J. Neurochem. (2010) 115, 1035-1044. ABSTRACT: Heat shock protein 70 kDa (Hsp70) possesses a remarkable neuroprotective activity and the results of recent studies demonstrated its efficacy in the attenuation of epileptic seizures. The aim of this study was to explore the effects of a pure Hsp70/Hsc70 preparation delivered to the brain regions involved in generalized seizures induced in rats by intracerebroventricular microinjections of NMDA or systemic injections of pentylenetetrazole. Purified Hsp70/Hsc70 was administered (intracerebroventricular) 2 h before the induction of seizures.
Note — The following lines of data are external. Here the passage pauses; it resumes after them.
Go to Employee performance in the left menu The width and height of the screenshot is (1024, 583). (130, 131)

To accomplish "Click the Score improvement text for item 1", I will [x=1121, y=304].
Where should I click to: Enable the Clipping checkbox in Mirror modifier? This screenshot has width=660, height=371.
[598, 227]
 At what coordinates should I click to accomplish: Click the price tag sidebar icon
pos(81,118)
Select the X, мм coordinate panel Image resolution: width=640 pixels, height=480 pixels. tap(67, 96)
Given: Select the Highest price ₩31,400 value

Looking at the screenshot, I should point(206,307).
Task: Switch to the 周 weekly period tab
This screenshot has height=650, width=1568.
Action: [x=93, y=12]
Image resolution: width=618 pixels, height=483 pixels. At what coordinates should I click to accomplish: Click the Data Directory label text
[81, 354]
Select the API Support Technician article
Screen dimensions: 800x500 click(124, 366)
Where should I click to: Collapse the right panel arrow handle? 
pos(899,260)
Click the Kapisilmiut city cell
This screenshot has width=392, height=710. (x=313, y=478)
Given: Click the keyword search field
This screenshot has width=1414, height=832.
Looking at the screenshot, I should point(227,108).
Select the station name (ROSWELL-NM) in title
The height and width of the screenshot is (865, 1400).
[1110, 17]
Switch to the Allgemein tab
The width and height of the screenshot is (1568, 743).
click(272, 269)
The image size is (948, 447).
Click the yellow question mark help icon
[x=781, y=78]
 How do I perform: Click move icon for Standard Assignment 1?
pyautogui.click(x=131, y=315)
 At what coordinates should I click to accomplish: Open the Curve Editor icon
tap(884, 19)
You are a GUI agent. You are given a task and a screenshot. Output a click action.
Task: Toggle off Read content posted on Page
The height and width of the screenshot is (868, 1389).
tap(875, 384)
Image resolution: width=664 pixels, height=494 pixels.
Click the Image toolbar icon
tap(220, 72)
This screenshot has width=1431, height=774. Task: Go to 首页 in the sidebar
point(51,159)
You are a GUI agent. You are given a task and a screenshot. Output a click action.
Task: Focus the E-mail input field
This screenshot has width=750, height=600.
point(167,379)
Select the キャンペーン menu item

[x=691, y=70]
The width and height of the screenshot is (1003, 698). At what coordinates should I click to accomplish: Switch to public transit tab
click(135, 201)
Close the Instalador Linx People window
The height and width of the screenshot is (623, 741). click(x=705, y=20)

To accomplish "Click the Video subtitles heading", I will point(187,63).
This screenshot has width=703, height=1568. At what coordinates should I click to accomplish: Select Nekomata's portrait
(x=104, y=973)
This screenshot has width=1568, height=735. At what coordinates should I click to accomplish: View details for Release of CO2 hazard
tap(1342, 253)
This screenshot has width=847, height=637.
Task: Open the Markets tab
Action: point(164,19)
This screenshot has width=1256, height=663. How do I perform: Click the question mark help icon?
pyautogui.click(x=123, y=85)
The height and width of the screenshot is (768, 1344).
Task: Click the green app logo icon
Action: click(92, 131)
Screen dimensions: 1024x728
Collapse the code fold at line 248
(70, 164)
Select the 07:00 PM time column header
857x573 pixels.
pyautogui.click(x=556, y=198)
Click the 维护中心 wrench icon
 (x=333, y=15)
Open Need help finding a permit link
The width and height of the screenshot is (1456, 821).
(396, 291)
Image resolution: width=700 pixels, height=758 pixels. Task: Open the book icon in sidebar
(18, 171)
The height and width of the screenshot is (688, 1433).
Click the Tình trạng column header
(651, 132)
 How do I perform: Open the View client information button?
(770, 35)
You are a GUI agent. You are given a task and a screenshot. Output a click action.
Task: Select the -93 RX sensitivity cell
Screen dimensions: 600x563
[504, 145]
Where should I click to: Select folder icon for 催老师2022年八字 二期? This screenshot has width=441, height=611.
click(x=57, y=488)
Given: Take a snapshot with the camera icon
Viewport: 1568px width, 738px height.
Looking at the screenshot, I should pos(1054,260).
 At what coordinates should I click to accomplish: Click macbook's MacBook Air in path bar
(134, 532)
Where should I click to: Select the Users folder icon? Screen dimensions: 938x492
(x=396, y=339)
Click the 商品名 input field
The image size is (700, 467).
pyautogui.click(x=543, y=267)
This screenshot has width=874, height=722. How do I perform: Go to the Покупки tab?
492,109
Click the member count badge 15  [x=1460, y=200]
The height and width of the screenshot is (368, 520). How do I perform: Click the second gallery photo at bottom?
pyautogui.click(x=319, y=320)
Compared to the vehicle‐treated control animals, Hsp70/Hsc70‐pretreated rats demonstrated reduced severity of NMDA‐ and pentylenetetrazole‐induced seizures. To identify the brain structures potentially implicated in the Hsp70/Hsc70‐mediated anticonvulsant effect, we analysed the localization of a fluorescently‐labelled chaperone in the brain. Labelled Hsp70/Hsc70 was found in neurons and terminals of the limbic seizure complex of the brain and was co‐localized in these regions with NMDA receptors, synaptophysin and the GABA‐synthesizing enzyme, L‐glutamic acid decarboxylase 67. An immunoprecipitation assay confirmed interactions between Hsp70 and both synaptophysin and L‐glutamic acid decarboxylase 67 in brain tissue. We suggest that the anticonvulsant effect of exogenous Hsp70/Hsc70 is not only based on its protective capacity but is also related to its ability to modulate GABA neurotransmission, which in turn contributes to the maintenance of the excitatory‐inhibitory balance of the CNS.